Artificial Intelligence 8 min read

How Split4D Reconstructs 4D Dynamic Scenes Without Video Segmentation

Split4D introduces a novel paradigm for 4D scene reconstruction that eliminates the need for video segmentation by leveraging single‑frame 2D masks, a freetime feature learning strategy, streaming sampling, and 3D tracking regularization, achieving high‑quality, object‑level decoupled representations across complex dynamic scenarios.

AntTech

Feb 10, 2026

How Split4D Reconstructs 4D Dynamic Scenes Without Video Segmentation

Background : The rapid rise of 3D Gaussian Splatting (3DGS) has spurred interest in extending static scene reconstruction to dynamic 4D scenarios, yet existing pipelines rely on fragile video segmentation and tracking, leading to drift and multi‑view inconsistencies.

Problem : Video‑based methods suffer from upstream dependency fragility, label inconsistency across views, and error propagation from 2D to 4D, making object‑level decoupling unreliable.

Solution – Split4D : Split4D reformulates the task as a "single‑frame" problem. It uses accurate 2D segmentation masks (e.g., from SAM) as supervision and introduces three core modules:

Freetime FeatureGS : Extends each Gaussian primitive with a velocity vector v and a learnable feature vector, turning each Gaussian into an "identity‑bearing moving particle" that can model linear motion in short time windows.

Streaming Sampling Strategy : Enforces ordered, time‑consistent sampling and feature propagation, preventing abrupt feature changes and ensuring temporal coherence.

3D Tracking Regularization & DINOv2 Semantic Guidance : Regularizes motion trajectories and leverages semantic cues to avoid feature chain breaks, especially under occlusion or object disappearance.
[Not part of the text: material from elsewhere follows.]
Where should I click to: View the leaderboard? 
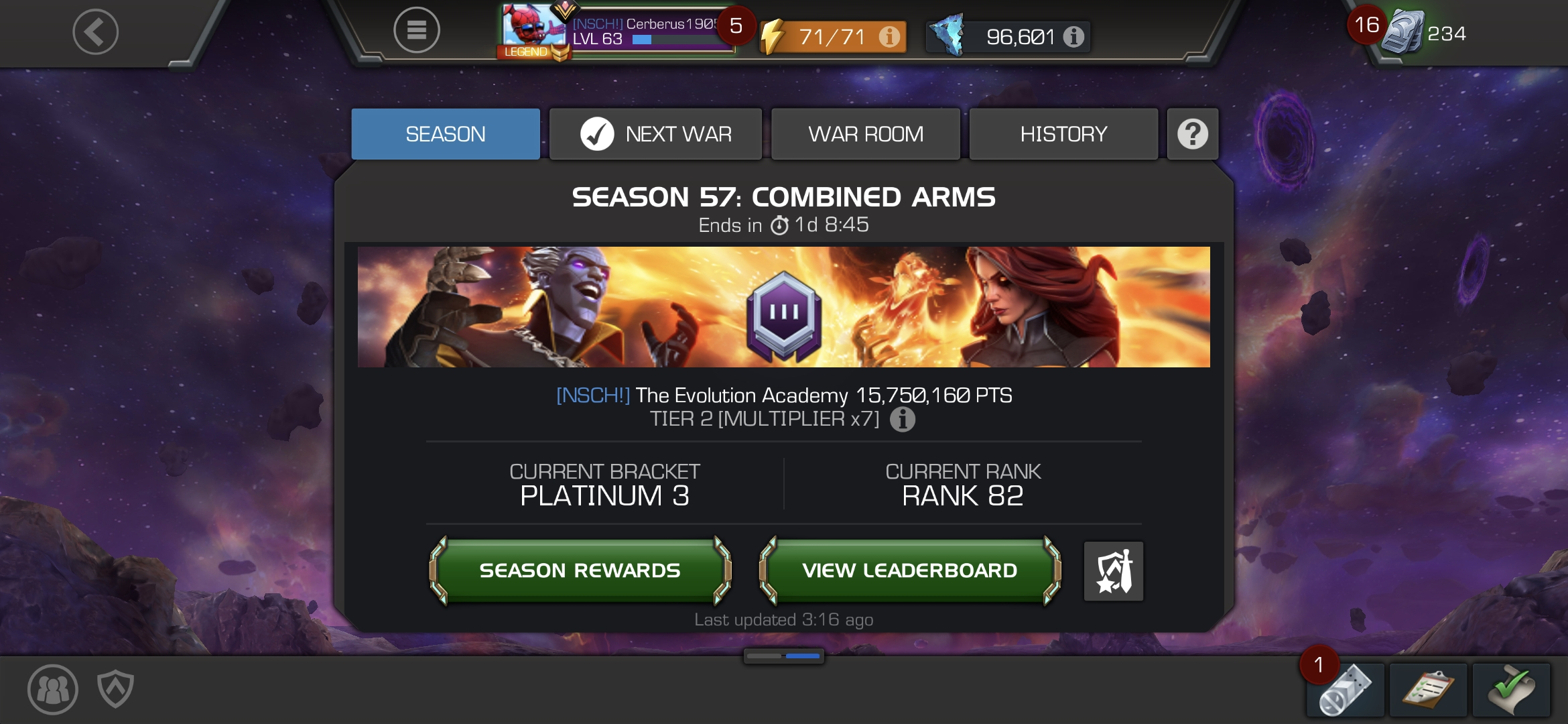pyautogui.click(x=909, y=570)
The method also employs a contrastive loss that pulls the Gaussian‑projected features of the same 2D mask together, extending the 2D supervision into a 4D signal.
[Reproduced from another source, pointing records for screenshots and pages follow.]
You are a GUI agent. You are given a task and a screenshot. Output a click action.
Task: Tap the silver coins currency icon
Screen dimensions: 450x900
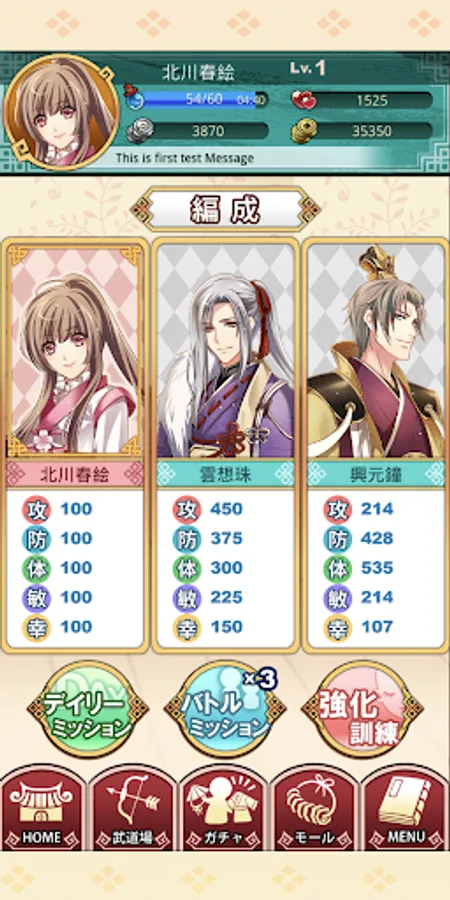pyautogui.click(x=138, y=131)
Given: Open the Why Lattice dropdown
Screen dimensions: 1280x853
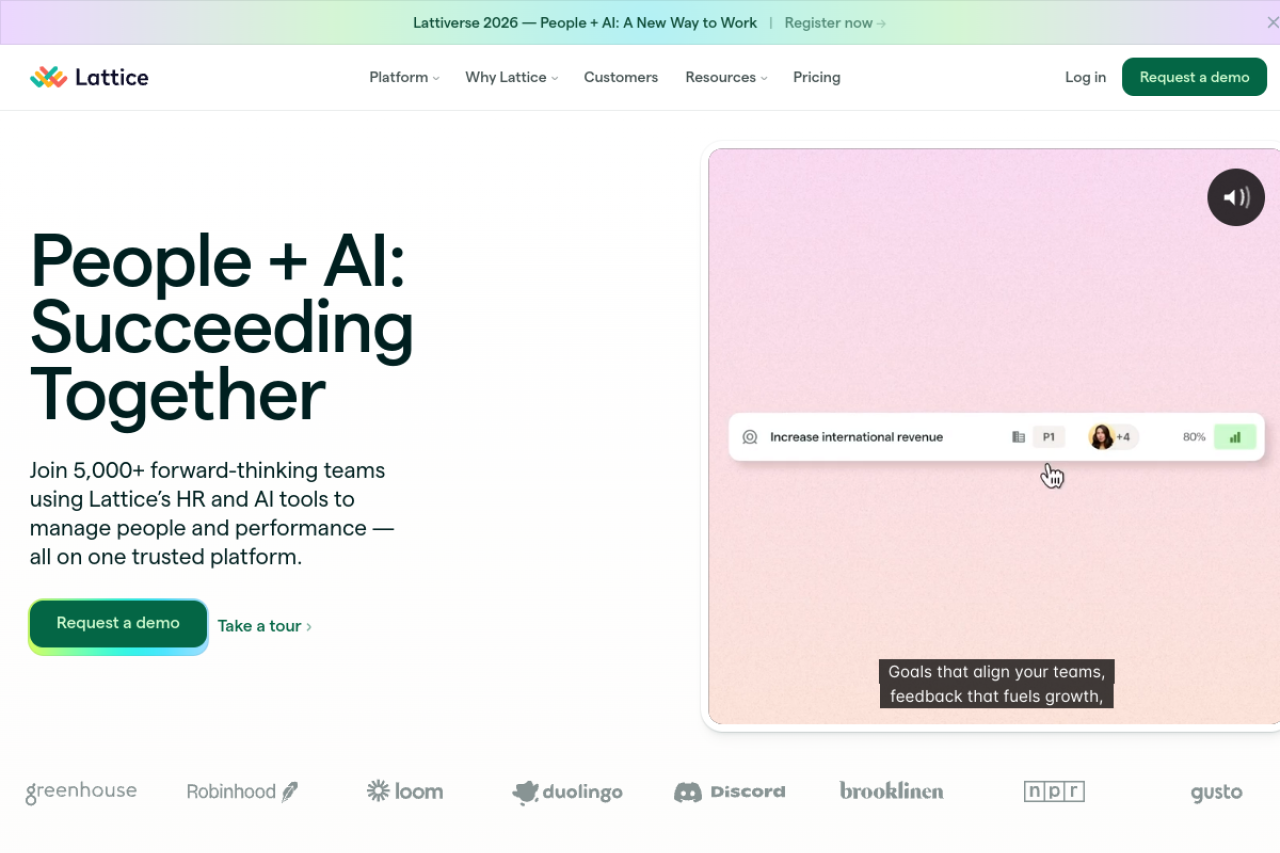Looking at the screenshot, I should (x=511, y=77).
Training Strategy : Combines single‑frame contrastive learning with a "relay" style feature update across frames, ensuring smooth temporal feature evolution.
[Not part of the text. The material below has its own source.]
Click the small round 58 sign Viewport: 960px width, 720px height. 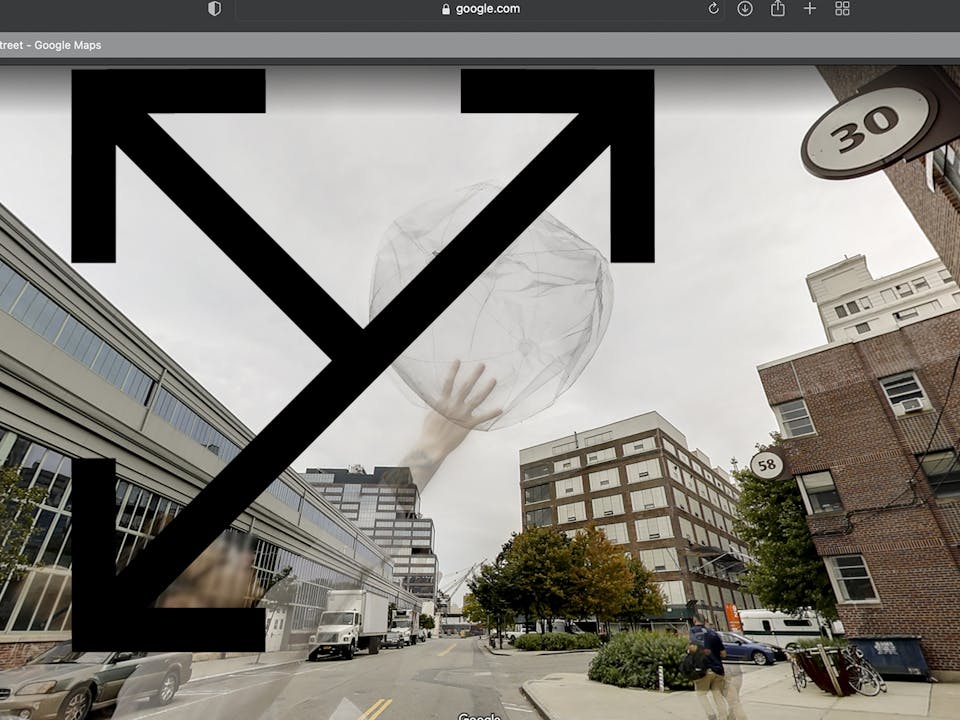pyautogui.click(x=767, y=465)
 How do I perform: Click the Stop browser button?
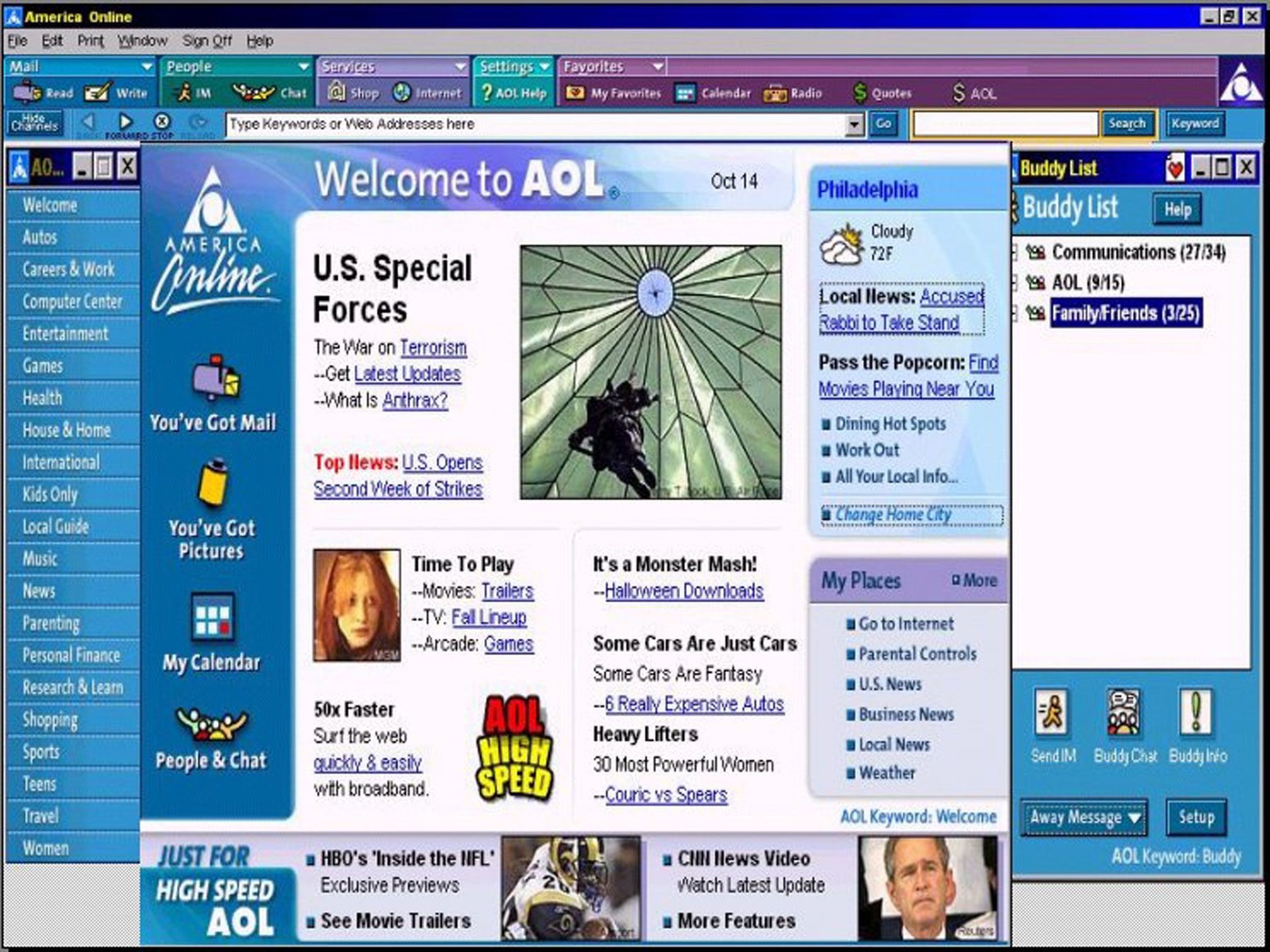[x=163, y=122]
Experiments : Evaluated on Neural3DV, Multi‑Human, SelfCap, and compared against SA4D, SADG, OmniSeg3D. Split4D consistently outperforms baselines on key metrics, delivering clearer mask boundaries and superior decoupling quality in fast‑moving and interaction‑heavy scenes.

Applications : Demonstrates high‑quality 4D scene editing (object removal, duplication, motion editing), monocular street‑scene decomposition, and potential for autonomous‑driving data annotation using only RGB and LiDAR with SAM masks.

Conclusion : Split4D represents a breakthrough in 4D dynamic scene understanding by replacing video‑segmentation pipelines with a single‑frame, 3D‑correspondence driven approach, opening new avenues for AIGC content creation and digital‑human applications.